Day 33: Sat 23 Aug: And I thought yesterday was beautiful.I broke camp and headed off to Jasper National Park. To get there, I drive through some incredible country. There's a lot of road glued onto the sides of mountains, and road traveling along river valleys with steep, steep, steep, mountains on both sides of you.
Kicking Horse Country, I believe some of it is called.
I entered Yoho National Park (home of the Burgess Shale) and stopped at the Visitors Centre there because it was so beautiful (the town of Field sits at the bottom of the Kicking Horse River valley) and to get some ideas on where to stay for the next couple days. It was there I decided I would stay at the Pocahontas Campground at the north edge of Jasper National Park tonight, and work my way south from there. That campground would be the furthest north I've been in North America (so far).

Plans made, I took some pictures. I knew that the strange colors of the rivers were due to rock flour from glacial melt. In cooler seasons, when the glaciers aren't melting, they run clear, but this time of year, they all have a milky green color that if you saw it in Vermont you wouldn't want to touch the water. I would see a lot of different shades of milky green and turqoise over the next several days.
I got off the Trans-Canada Highway (Highway 1) just north of Lake Louise and headed north on 93. And as soon as I did so, I saw ... glaciers. Lots of them. The mountains on the west side of the road are covered in them. I was stopping at every pullout to look more closely and take pictures. And the lakes! They are all an incredible turquoise color. It's strange and beautiful. Eventually it would stop being strange and become pretty normal since I didn't see another non-turquoise lake for days.
And then I got to the Columbia Icefields Centre. I couldn't believe it! There's a glacier that comes down to the road! You can hike to the lip of the glacier, and people were climbing all over it (heedless of the warnings about how as recently as a couple years ago, a kid died after falling into a crevasse at the lip).

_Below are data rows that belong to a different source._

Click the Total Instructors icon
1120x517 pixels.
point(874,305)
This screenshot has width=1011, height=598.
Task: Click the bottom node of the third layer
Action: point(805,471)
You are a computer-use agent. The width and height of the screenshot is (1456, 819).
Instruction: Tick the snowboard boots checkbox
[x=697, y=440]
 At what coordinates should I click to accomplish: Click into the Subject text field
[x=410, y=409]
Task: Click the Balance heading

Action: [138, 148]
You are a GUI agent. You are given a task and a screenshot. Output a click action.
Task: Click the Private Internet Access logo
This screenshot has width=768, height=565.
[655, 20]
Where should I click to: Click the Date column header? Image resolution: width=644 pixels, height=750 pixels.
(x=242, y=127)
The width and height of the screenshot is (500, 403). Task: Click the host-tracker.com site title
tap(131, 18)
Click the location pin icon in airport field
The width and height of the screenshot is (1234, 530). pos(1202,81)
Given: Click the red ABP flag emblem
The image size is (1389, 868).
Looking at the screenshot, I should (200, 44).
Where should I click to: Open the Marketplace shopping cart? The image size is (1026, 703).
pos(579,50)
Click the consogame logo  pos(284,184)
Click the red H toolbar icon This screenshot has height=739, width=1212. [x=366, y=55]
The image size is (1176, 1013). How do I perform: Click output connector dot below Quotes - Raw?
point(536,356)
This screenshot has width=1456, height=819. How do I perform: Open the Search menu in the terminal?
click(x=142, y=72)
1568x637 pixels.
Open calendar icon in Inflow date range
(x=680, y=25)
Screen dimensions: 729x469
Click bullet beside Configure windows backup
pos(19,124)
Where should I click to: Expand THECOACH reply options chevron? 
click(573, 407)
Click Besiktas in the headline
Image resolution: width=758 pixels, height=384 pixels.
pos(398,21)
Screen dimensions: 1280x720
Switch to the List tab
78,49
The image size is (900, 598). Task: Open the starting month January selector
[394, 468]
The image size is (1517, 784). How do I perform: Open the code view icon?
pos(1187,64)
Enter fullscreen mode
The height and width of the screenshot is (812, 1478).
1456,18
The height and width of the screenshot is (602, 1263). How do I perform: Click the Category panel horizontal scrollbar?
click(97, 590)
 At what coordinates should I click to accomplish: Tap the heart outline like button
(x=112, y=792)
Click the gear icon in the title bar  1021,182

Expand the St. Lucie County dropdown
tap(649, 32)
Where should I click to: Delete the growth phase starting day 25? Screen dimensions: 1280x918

The glacier doesn't actually come down to the road any more -- it did earlier this century, but they are all retreating, and it's a short hike to it now. But it's there. You can see it from the road. Even with my (very) sore legs, I hiked over the terminal moraine (several of them) to get to the lip to see it. It's the Athabasca Glacier, the source of the Athabasca River, whose waters eventually drain into the Arctic Ocean.Incredible.
I kept driving, and stopping, and looking. There are large stretches of forest recovering from fires; and large stretches infested with Pine Bark Beetle. The Pine Bark Beetle is a natural part of the ecosystem, and only affects weakened and old trees. Unfortunately, due to decades of fire suppression (a policy since reversed), most of the forests are very old. Also, it is more usually found further south, since it is kept in check by severe winters, but climate change has extended its range further north.
I made it to the town of Jasper, which is a railway town turned tourist destination. It had a fun, funky, feel, with a huge mix of visitors (from backpackers to high end tourists, locals and far-flung foreign itinerant summer labor). I ate dinner there at a Korean place, and then headed even further north to the campground. There are some hot springs just 15km from the campground, but they are fully-developed, and hanging out in a bathing suit in a hot swimming pool with a lot of people (Gong Show, Brian and his friends called it) would have been a let-down after the great hot spring experiences of a couple days ago. So I didn't go. I set up my tent, and crashed.